# How can it be trapped in a saddle point?

I am currently a bit puzzled by how mini-batch gradient descent can be trapped in a saddle point.

The solution might be too trivial that I don’t get it.

You get an new sample every epoch, and it computes a new error based on a new batch, so the cost function is only static for each batch, which means that the gradient also should change for each mini batch.. but according to this should a vanilla implementation have issues with saddle points?

Another key challenge of minimizing highly non-convex error functions
common for neural networks is avoiding getting trapped in their
numerous suboptimal local minima. Dauphin et al. [19] argue that the
difficulty arises in fact not from local minima but from saddle
points, i.e. points where one dimension slopes up and another slopes
down. These saddle points are usually surrounded by a plateau of the
same error, which makes it notoriously hard for SGD to escape, as the
gradient is close to zero in all dimensions.

I would mean that especially SGD would have clear advantage against saddle points, as it fluctuates towards its convergence… The fluctuations and the random sampling , and cost function being different for each epoch should be enough reasons for not becoming trapped in one.

For full batch gradient decent does it make sense that it can be trapped in saddle point, as the error function is constant.

I am a bit confused on the two other parts.

Take a look at the image below from Off Convex. In a convex function (leftmost image), there is only one local minimum, which is also the global minimum.
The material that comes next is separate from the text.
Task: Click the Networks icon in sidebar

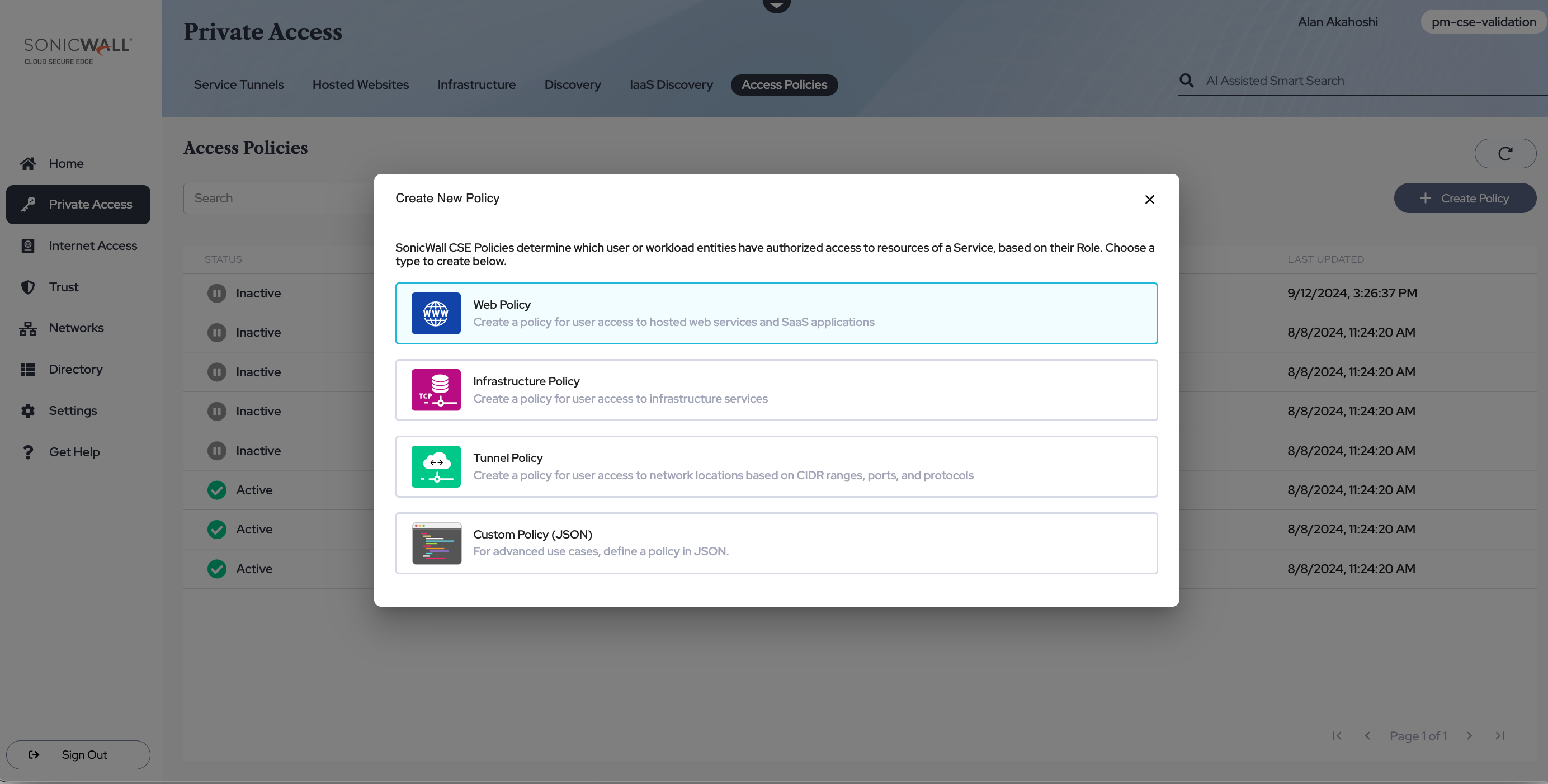Action: point(27,328)
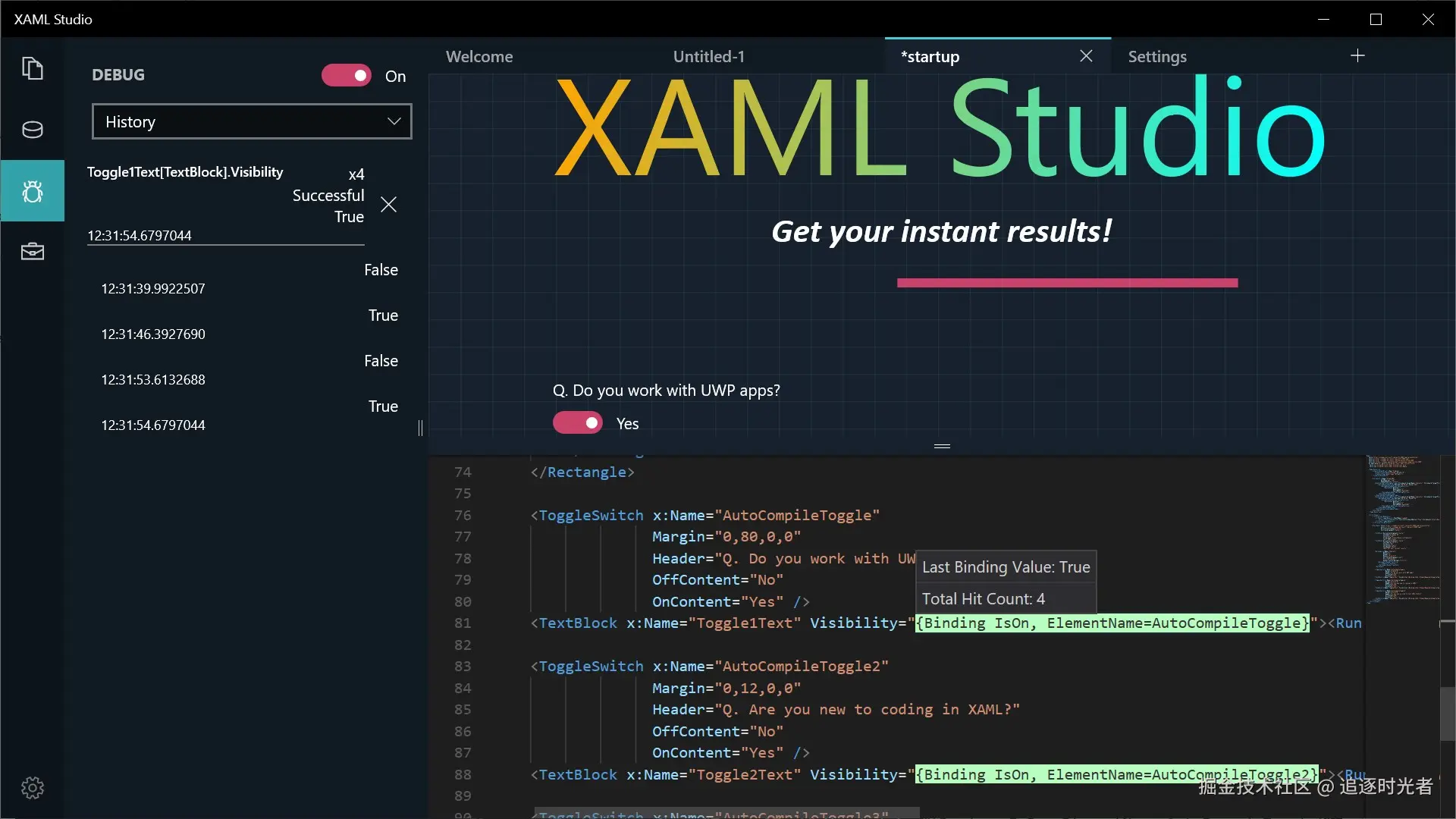Dismiss the Toggle1Text binding history entry
The image size is (1456, 819).
(x=388, y=205)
But in a non-convex function (rightmost image), there may be multiple local minima and often joining two local minima is a saddle point. If you are approaching from a higher point, the gradient is comparatively flatter, and you risk getting stuck there, especially if you are moving only in one direction.

Now the thing is, whether you are optimizing using mini-batch or stochastic gradient descent, the underlying non-convex function is the same, and the gradient is a property of the this function. When doing mini-batch, you consider many samples at a time and take the gradient step averaged over all of them. This reduces variance. But if the average gradient direction is still pointing in the same direction as the saddle point, then you still risk getting stuck there. The analogy is, if you’re taking 2 steps forward and 1 step back, averaging over those, you ultimately end up taking 1 step forward.
If you perform SGD instead, you take all the steps one after the other, but if you’re still moving in a single direction, you can reach the saddle point and find that the gradient on all sides is fairly flat and the step size is too small to go over this flat part. This doesn’t have anything to do with whether you considered a bunch of points at once, or one by one in random order.
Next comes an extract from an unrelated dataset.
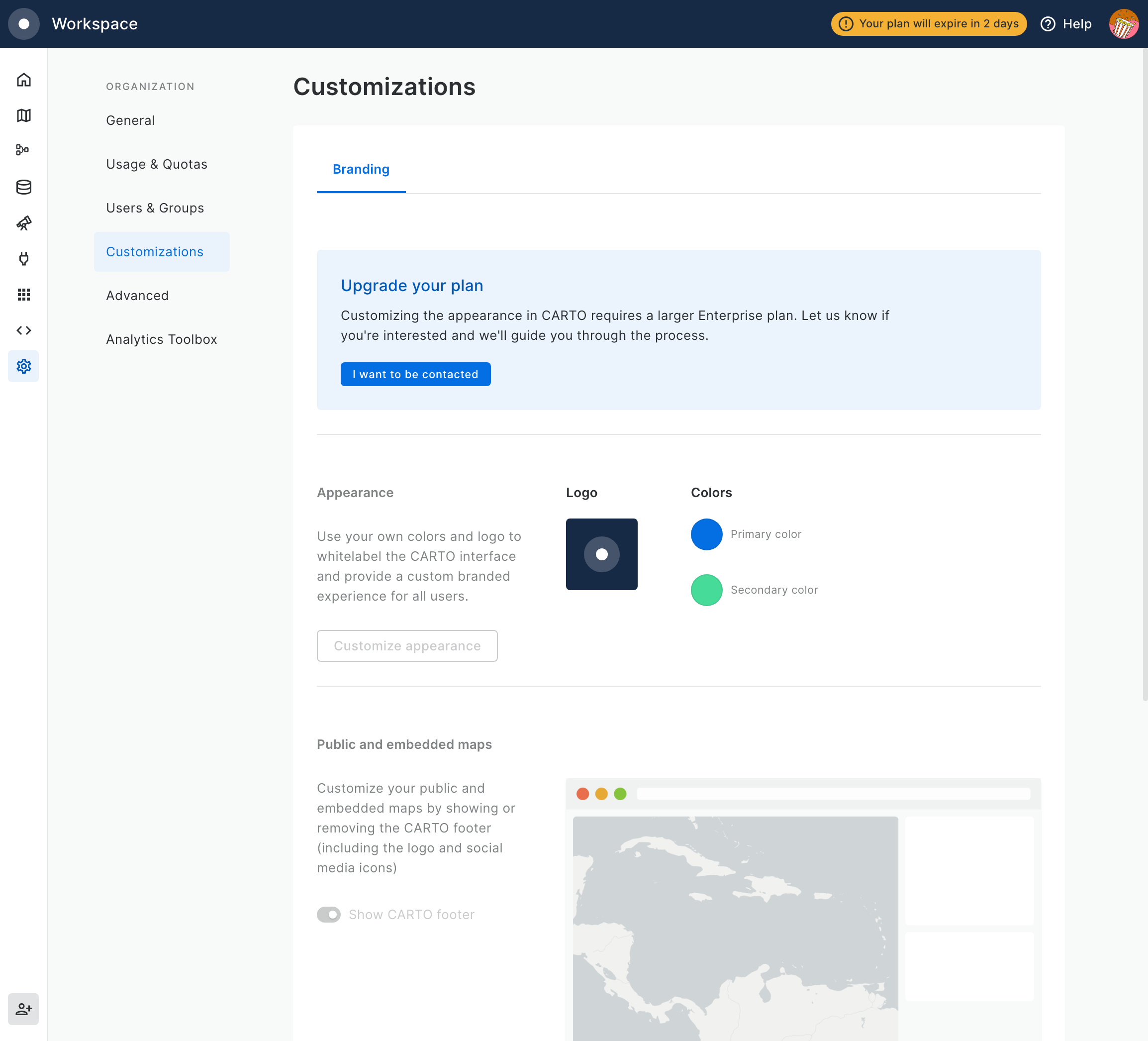
Task: Select Users & Groups menu item
Action: pyautogui.click(x=155, y=208)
Take a look at the visualization here. Even with SGD, if the fluctuations occur only along one dimension, with the steps getting smaller and smaller, it would converge at the saddle point. In this case, the mini-batch method would just reduce the amount of fluctuation but would not be able to change the gradient’s direction.

SGD can sometimes break out of simple saddle points, if the fluctuations are along other directions, and if the step size is large enough for it to go over the flatness. But sometimes the saddle regions can be fairly complex, such as in the image below.
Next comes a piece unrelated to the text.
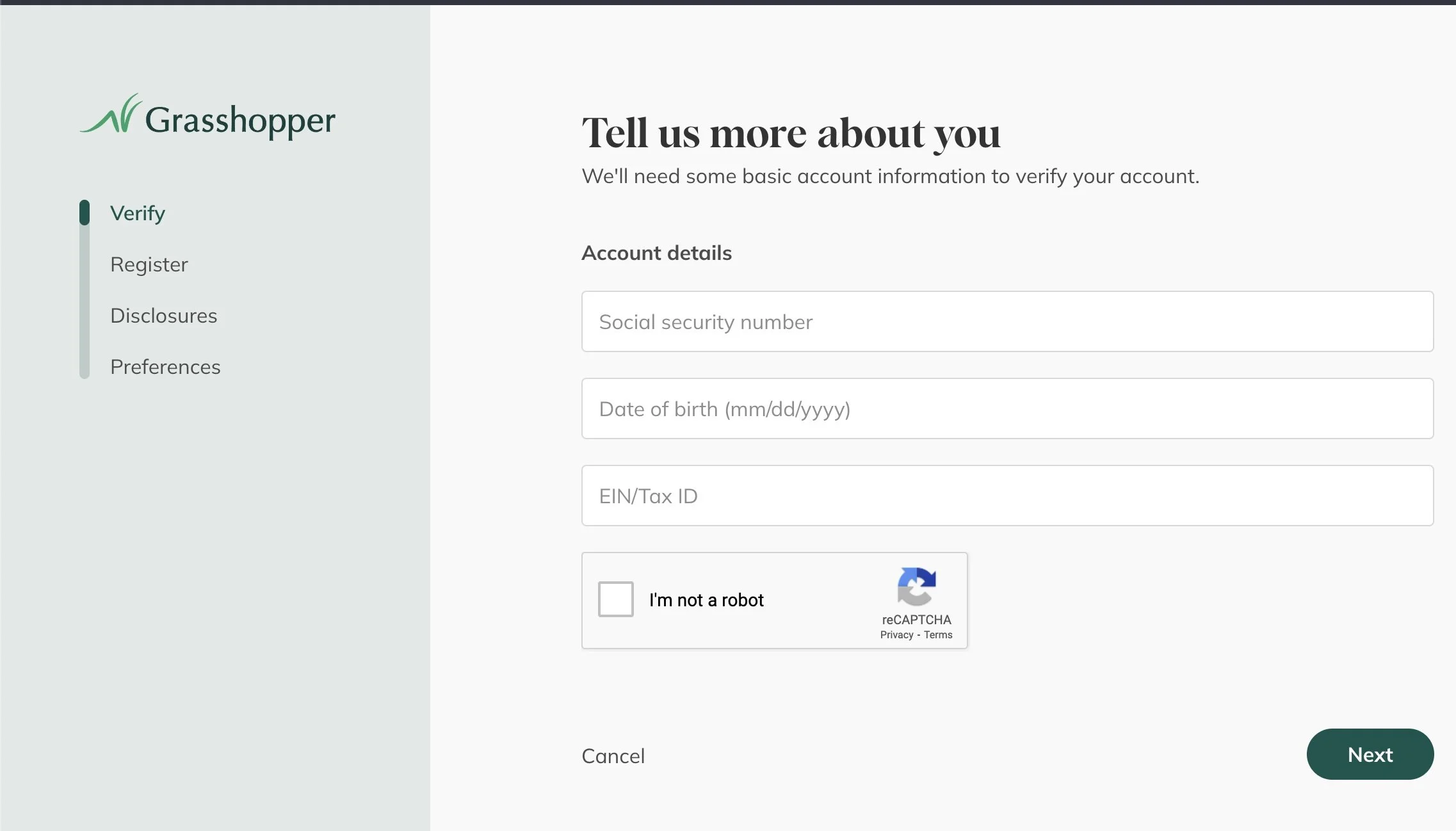Screen dimensions: 1456x831
Task: Click the vertical step progress bar
Action: point(85,301)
The way methods like momentum, ADAGRAD, Adam etc are able to break out of this, is by considering the past gradients. Consider momentum,

$$v_t = \gamma v_{t-1} + \eta \nabla_{theta} J(\theta)$$

which adds a portion of the last gradient, $v_{t-1}$. In case you’ve just been going back and forth in one direction, essentially changing signs, it ends up dampening your progress. While if there has consistently been positive progress in one direction, it ends up building up and going down that way.